A couple of years later, on my wedding anniversary, I was skating on thin ice again. I had become a backup delivery driver and was tasked with delivering over $1000 in merchandise to a new business about 40 miles away from the store. I helped some employees of the business unload the merchandise into a building that they then locked before driving away and before I secured payment. Phone calls to the owner of the business went unanswered. I returned to the store without the merchandise or payment, ignoring direct orders from my immediate supervisor not to come back without one or the other. The owner of the business made good on the payment the very next day, but I was written up for potentially costing my company a lot of money and for the insubordination of wanting to get home at a decent time to celebrate my wedding anniversary.
In 2011, I was in trouble yet again. By that point, I was an Assistant Store Manager. Sales and customer service scores for the district had been down. Our District Manager conducted a conference call which I took as representative for my store (my Store Manager was on vacation). During this call, the DM asked each of us to ensure that we had a “sales leader” (a manager who would stand up front and greet customers as they came in the door and direct them to employees for assistance) in place and that no non-customer related tasks were being performed during the high traffic hours of the day (11am-5pm or so). I told him my store would comply.
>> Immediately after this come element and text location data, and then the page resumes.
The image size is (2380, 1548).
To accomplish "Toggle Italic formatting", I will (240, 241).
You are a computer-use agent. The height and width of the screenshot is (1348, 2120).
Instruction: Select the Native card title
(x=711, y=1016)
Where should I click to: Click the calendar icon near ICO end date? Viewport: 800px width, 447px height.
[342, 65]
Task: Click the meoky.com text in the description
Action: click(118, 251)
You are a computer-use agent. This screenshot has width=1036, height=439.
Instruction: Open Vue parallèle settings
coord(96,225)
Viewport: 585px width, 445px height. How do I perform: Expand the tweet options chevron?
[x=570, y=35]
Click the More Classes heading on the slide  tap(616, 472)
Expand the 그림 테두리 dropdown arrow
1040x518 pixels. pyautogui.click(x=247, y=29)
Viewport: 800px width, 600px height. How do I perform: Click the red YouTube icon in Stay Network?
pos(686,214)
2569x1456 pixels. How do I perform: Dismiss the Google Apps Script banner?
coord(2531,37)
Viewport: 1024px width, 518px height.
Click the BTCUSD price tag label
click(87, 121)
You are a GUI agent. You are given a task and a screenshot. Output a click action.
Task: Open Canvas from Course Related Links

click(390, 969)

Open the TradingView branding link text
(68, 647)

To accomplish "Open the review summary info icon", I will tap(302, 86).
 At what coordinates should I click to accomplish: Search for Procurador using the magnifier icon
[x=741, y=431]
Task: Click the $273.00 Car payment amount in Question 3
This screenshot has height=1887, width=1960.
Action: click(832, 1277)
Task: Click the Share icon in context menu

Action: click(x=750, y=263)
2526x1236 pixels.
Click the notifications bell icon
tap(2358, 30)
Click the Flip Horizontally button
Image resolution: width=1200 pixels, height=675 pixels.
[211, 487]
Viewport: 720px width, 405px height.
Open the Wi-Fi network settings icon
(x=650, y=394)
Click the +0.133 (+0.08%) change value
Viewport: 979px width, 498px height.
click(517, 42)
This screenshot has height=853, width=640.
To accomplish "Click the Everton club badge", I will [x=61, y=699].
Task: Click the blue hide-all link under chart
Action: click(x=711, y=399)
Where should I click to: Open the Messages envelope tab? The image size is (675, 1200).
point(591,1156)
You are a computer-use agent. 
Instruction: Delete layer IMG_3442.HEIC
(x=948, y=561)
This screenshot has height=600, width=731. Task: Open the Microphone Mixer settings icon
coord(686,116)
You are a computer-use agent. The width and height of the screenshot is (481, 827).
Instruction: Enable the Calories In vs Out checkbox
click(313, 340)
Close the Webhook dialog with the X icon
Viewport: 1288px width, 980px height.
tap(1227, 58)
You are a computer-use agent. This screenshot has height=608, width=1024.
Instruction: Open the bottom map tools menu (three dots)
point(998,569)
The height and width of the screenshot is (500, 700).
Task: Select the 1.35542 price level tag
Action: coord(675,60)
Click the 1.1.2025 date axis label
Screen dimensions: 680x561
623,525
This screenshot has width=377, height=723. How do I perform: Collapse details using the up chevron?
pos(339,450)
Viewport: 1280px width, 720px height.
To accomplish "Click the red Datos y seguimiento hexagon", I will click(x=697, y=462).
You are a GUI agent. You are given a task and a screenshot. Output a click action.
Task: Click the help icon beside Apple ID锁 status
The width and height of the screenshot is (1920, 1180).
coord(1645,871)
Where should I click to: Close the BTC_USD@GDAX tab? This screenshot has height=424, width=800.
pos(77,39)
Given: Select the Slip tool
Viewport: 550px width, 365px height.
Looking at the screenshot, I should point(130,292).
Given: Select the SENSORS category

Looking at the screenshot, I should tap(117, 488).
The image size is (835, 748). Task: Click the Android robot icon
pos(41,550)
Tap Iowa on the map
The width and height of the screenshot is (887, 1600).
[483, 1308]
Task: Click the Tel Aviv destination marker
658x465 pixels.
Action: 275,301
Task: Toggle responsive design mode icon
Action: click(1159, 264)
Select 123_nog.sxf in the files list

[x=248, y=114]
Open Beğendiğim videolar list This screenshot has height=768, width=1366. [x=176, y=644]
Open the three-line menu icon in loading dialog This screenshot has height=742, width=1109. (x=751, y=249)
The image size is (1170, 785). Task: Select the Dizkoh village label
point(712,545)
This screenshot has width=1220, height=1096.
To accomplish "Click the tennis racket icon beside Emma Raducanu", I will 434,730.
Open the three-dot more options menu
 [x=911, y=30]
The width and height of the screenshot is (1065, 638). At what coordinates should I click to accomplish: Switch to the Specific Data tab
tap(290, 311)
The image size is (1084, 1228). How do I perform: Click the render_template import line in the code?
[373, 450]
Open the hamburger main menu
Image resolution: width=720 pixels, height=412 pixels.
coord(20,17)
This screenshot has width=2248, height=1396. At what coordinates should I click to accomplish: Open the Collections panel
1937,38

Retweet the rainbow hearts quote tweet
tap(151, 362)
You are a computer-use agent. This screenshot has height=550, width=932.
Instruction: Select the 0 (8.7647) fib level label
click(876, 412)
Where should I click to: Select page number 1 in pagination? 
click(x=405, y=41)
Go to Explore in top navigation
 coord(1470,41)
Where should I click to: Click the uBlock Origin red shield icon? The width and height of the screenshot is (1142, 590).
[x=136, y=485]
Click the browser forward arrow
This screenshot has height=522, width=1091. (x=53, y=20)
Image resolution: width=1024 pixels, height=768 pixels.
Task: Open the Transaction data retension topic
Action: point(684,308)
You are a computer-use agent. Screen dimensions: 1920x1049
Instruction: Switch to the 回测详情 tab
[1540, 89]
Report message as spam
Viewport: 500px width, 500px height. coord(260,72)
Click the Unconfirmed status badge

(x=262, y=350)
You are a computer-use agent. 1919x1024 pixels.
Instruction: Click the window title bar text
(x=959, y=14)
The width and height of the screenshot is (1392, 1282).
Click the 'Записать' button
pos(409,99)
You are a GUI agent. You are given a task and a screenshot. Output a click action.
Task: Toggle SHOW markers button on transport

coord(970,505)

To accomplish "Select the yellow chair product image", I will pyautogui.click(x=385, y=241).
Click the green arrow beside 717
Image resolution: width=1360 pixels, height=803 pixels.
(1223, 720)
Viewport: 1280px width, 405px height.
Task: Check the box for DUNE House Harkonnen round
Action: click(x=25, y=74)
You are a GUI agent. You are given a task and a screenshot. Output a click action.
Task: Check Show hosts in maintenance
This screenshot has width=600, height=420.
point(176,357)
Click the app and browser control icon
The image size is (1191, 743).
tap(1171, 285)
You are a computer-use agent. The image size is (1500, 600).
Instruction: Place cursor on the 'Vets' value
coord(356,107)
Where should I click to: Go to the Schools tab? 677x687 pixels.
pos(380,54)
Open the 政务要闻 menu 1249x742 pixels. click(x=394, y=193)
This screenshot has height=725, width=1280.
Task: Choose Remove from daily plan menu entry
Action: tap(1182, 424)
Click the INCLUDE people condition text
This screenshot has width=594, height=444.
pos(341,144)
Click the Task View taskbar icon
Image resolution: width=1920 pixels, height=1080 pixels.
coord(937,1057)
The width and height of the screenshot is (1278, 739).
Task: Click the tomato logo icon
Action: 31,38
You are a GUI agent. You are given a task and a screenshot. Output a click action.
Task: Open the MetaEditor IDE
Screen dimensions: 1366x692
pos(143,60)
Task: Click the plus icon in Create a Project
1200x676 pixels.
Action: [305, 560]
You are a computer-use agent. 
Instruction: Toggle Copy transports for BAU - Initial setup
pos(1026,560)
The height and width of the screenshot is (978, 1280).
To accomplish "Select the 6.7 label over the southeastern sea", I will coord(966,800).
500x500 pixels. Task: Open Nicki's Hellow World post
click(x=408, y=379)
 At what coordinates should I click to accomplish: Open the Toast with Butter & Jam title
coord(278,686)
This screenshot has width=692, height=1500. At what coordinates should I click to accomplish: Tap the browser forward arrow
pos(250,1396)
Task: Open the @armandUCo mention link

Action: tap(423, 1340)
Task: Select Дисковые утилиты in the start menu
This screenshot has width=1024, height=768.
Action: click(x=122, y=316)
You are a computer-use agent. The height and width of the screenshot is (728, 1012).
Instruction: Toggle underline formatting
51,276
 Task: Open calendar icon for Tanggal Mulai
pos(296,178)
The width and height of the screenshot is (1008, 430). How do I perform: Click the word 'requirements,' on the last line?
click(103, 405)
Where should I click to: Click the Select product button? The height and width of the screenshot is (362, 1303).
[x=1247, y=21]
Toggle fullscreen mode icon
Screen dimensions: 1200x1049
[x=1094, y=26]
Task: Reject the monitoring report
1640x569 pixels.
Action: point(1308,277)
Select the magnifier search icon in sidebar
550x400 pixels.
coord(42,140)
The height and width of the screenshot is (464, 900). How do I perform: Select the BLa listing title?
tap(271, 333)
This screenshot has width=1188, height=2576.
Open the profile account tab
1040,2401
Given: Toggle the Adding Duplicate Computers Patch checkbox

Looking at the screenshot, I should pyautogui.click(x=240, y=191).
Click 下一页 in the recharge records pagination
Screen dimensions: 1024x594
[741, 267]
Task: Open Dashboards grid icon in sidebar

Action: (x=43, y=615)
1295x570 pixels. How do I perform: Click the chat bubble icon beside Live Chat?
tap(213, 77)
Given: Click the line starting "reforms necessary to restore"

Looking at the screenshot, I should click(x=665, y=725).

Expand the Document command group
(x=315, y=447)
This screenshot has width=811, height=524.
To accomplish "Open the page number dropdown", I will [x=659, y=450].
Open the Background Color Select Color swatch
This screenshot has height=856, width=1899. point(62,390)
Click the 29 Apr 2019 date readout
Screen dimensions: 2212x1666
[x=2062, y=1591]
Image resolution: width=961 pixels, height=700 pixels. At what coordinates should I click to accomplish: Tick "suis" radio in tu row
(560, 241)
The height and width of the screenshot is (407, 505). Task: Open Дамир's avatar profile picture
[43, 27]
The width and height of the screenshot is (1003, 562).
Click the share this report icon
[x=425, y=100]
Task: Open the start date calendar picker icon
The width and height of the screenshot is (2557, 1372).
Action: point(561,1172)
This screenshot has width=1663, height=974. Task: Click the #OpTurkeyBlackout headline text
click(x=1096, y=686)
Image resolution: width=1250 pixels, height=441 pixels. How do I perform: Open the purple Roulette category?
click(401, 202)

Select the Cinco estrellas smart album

A couple of hours later, I was in the manager’s office and the only other manager in the building (another Assistant) was also in the back, in the receiving area. An employee called across the walkie talkie that “Matt” (not his real name) was asking to speak with me. Immediately realizing that this “Matt” was, in fact, my DM and not a customer or someone else with that name, I went out to the floor to receive my fate.
The conversation was, to put it mildly, chilly. No sales leader in place. Non-customer related tasks being performed by several associates. A pallet of chairs blocking an aisle of merchandise, making it inaccessible. I’m probably forgetting other infractions, but it wasn’t pretty.
I got another write-up out of that one. My DM told my Store Manager that he almost asked for my keys (i.e., fired me) on the spot.
Two years later, that same DM promoted me to Store Manager, so I guess he forgave me.
In January 1999, I’d almost been fired within two weeks for attendance. In January 2019, I celebrated 20 years with the company and had been a Store Manager for nearly the last six.
In August 2019, however, my luck had run out. After being on an “action plan” for a few months due to ever-shrinking sales performance, I was finally fired.
I had failed. It took me twenty years to do so, but I finally did it.
This is the story of what I learned along the way.